* What you will do *
1. In the storage system description, what does each remotely maintained storage system include?
2. In the storage system description, take the passage starting with "The customer sites" and going on through "audit agent 40.", and write it out with "recovery center" replaced by "backup center".
3. State whether each statement agrees with the storage system description, answering yes or no and quoting the words that decide it.
(a) The number of customer sites is limited to two.
(b) Service centers share data in the global DB by using remote replication.
(c) The host devices and storage systems at a customer site can be interconnected via a network for management.

* Given text *

┌────────

The system may include one or more host devices 10a, 10b, and one or more storage systems 30. The one or more host devices 10a, 10b, and one or more storage systems 30 may reside at a customer site 1 and be interconnected via a network for input/output (I/O) 25 and a network for management 26. The system may also include one more other customer sites 2, a service center 5, and a network 27 that interconnects customer sites 1, 2 and the service center 5.
The customer sites contain storage systems 30 that are remotely maintained or audited by the service center 5. The number of customer sites 1, 2 is not limited to two, but there can be several customer sites connected to a service center 5. Moreover, in other embodiments of the present invention several service centers 5 may be included in the overall system. A service center 5 may have its own domain of customer sites 1, 2. Also, a service center may work as a recovery center when another service center is down. In this case, the service centers share data in the global DB by using remote replication and any other methods. The host computers (hosts) 10a, 10b and storage system 30 may be part of a storage networking environment at the customer site 1. There can be several storage systems in the customer site 1. Each storage system that is remotely maintained includes an audit agent 40.

└────────

* Data excerpt *

┌────────

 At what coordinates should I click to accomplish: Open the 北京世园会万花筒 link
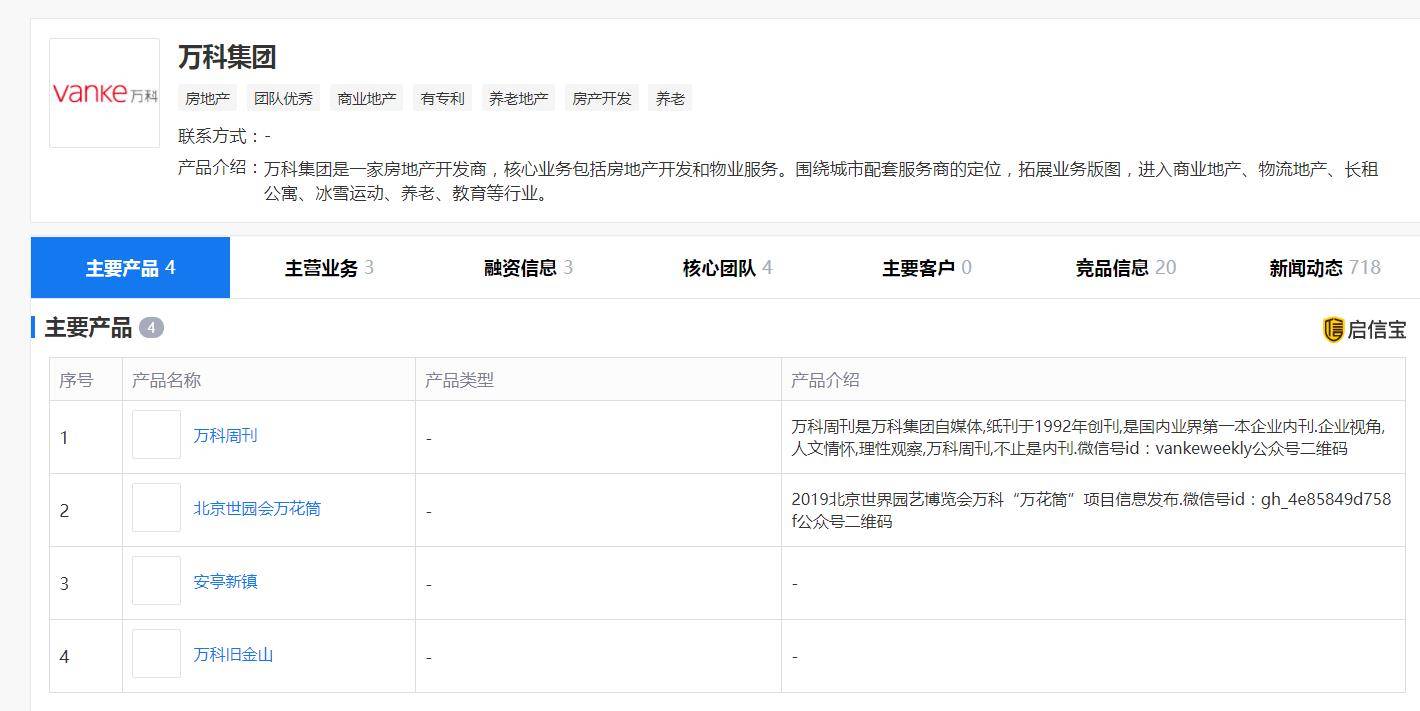coord(257,509)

└────────

* Answers for this exercise *
1. An audit agent 40.

2.
The customer sites contain storage systems 30 that are remotely maintained or audited by the service center 5. The number of customer sites 1, 2 is not limited to two, but there can be several customer sites connected to a service center 5. Moreover, in other embodiments of the present invention several service centers 5 may be included in the overall system. A service center 5 may have its own domain of customer sites 1, 2. Also, a service center may work as a backup center when another service center is down. In this case, the service centers share data in the global DB by using remote replication and any other methods. The host computers (hosts) 10a, 10b and storage system 30 may be part of a storage networking environment at the customer site 1. There can be several storage systems in the customer site 1. Each storage system that is remotely maintained includes an audit agent 40.

3.
(a) No: "The number of customer sites 1, 2 is not limited to two"
(b) Yes: "the service centers share data in the global DB by using remote replication and any other methods"
(c) Yes: "be interconnected via a network for input/output (I/O) 25 and a network for management 26"